■ Assignment
Look below for the line containing "Where should I click to: Follow"; from there through the line containing "Task: Select the 自主外发行为 paper plane icon", both lines included, please set down each line exactly and nothing else.
==== Given data ====
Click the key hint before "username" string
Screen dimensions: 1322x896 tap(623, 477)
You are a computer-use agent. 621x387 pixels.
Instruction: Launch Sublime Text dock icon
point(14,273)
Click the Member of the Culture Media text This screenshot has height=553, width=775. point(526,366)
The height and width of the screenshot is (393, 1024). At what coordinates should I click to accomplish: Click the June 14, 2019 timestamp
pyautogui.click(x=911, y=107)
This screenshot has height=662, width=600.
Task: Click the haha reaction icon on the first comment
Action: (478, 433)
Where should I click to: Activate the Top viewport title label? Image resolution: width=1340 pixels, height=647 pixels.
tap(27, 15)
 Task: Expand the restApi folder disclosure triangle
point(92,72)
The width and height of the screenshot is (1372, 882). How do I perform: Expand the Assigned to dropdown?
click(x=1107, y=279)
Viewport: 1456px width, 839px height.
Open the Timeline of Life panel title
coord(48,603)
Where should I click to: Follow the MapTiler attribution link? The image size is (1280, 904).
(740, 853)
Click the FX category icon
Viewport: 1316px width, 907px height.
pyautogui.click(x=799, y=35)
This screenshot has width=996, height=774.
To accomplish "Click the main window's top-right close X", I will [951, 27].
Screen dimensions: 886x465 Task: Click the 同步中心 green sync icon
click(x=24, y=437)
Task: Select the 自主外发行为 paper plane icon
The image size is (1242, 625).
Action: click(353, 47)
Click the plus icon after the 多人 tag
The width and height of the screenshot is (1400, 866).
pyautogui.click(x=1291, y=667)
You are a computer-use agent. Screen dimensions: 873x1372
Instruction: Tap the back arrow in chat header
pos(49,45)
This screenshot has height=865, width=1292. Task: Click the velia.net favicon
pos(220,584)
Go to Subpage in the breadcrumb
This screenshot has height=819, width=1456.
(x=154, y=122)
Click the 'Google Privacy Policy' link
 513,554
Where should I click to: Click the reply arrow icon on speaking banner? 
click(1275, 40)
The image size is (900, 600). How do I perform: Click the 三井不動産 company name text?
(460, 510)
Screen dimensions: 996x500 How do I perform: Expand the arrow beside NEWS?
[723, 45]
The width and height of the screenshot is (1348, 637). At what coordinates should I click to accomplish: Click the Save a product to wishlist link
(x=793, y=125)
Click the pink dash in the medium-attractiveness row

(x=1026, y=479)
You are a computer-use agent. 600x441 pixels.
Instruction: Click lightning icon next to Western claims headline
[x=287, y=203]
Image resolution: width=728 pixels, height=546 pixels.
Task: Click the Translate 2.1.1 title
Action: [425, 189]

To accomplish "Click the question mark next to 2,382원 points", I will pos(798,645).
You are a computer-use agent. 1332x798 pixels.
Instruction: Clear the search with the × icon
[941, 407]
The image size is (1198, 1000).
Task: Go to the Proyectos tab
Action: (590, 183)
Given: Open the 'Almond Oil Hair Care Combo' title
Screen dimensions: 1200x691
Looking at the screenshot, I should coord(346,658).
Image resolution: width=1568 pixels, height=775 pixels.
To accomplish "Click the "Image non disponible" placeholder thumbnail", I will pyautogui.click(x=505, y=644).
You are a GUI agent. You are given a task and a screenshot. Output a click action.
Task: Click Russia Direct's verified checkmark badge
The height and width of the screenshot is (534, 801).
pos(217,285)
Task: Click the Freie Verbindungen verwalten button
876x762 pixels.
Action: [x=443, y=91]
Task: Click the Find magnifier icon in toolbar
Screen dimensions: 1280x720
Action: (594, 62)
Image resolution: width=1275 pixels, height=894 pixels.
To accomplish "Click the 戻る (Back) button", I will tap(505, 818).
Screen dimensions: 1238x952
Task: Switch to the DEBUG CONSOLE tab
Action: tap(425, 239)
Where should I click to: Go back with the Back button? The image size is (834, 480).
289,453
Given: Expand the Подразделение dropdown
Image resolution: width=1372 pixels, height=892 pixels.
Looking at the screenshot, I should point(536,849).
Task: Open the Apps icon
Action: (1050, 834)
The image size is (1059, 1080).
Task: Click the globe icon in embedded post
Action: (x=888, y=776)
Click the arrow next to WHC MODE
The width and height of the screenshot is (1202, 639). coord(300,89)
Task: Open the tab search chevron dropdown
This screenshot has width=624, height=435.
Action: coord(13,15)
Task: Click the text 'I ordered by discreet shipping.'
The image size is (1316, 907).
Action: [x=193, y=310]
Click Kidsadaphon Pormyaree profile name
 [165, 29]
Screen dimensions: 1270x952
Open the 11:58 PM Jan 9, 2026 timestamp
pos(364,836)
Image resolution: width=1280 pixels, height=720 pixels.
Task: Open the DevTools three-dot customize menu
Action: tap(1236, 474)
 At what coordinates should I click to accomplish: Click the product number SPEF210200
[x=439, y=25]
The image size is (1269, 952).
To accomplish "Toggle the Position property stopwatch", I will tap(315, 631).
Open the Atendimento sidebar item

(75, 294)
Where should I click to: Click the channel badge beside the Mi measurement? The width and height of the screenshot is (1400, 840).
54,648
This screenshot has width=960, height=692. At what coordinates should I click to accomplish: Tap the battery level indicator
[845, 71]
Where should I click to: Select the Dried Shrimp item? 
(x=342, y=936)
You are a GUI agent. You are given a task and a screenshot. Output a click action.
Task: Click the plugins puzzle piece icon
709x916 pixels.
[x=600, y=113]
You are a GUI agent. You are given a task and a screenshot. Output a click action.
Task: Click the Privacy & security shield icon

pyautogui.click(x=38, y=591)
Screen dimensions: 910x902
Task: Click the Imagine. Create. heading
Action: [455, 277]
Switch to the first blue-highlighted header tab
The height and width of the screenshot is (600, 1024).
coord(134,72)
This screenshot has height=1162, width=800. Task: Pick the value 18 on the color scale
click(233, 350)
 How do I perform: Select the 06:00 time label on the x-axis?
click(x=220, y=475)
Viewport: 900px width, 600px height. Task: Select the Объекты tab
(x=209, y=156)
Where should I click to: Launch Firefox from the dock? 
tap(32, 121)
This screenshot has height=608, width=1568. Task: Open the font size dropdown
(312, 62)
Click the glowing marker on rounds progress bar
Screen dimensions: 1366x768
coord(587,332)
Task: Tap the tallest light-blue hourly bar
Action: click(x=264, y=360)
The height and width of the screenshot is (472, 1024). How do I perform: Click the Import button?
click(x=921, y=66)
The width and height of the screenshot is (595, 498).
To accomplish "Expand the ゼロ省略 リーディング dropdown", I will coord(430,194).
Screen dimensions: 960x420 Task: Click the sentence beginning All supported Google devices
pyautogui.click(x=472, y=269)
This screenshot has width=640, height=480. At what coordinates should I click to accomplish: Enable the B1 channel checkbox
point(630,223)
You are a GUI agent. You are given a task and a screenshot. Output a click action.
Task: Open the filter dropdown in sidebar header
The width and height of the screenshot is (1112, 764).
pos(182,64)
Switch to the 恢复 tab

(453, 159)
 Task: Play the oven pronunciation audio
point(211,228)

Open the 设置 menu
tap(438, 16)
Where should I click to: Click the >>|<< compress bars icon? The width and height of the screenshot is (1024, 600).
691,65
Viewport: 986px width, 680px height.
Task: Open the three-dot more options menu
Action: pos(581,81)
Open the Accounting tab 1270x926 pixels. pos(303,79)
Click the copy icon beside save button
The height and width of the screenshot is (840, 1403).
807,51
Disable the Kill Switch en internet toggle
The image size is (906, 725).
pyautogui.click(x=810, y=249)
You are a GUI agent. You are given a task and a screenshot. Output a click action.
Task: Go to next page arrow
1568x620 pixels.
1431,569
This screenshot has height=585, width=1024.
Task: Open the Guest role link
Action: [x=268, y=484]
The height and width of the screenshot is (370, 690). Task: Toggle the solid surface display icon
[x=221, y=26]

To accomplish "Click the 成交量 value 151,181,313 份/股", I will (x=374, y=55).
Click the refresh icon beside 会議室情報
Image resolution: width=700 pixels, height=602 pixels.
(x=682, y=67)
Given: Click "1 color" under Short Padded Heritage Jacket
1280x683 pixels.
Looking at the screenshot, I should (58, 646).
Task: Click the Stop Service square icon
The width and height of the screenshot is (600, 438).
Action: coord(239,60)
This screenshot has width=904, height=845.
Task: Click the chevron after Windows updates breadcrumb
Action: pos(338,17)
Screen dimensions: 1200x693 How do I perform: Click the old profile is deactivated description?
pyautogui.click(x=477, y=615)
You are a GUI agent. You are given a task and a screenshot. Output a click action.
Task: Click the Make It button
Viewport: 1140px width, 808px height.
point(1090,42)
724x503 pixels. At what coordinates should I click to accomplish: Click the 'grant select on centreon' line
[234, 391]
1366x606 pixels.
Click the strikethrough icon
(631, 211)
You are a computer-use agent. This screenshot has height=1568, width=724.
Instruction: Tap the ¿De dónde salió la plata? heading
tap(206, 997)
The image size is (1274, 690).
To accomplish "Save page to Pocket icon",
====
■ Reply to the exercise
Where should I click to: Follow the MapTiler attribution link? The image size is (1280, 904).
(740, 853)
Click the FX category icon
Viewport: 1316px width, 907px height.
pyautogui.click(x=799, y=35)
This screenshot has width=996, height=774.
To accomplish "Click the main window's top-right close X", I will [951, 27].
Screen dimensions: 886x465 Task: Click the 同步中心 green sync icon
click(x=24, y=437)
Task: Select the 自主外发行为 paper plane icon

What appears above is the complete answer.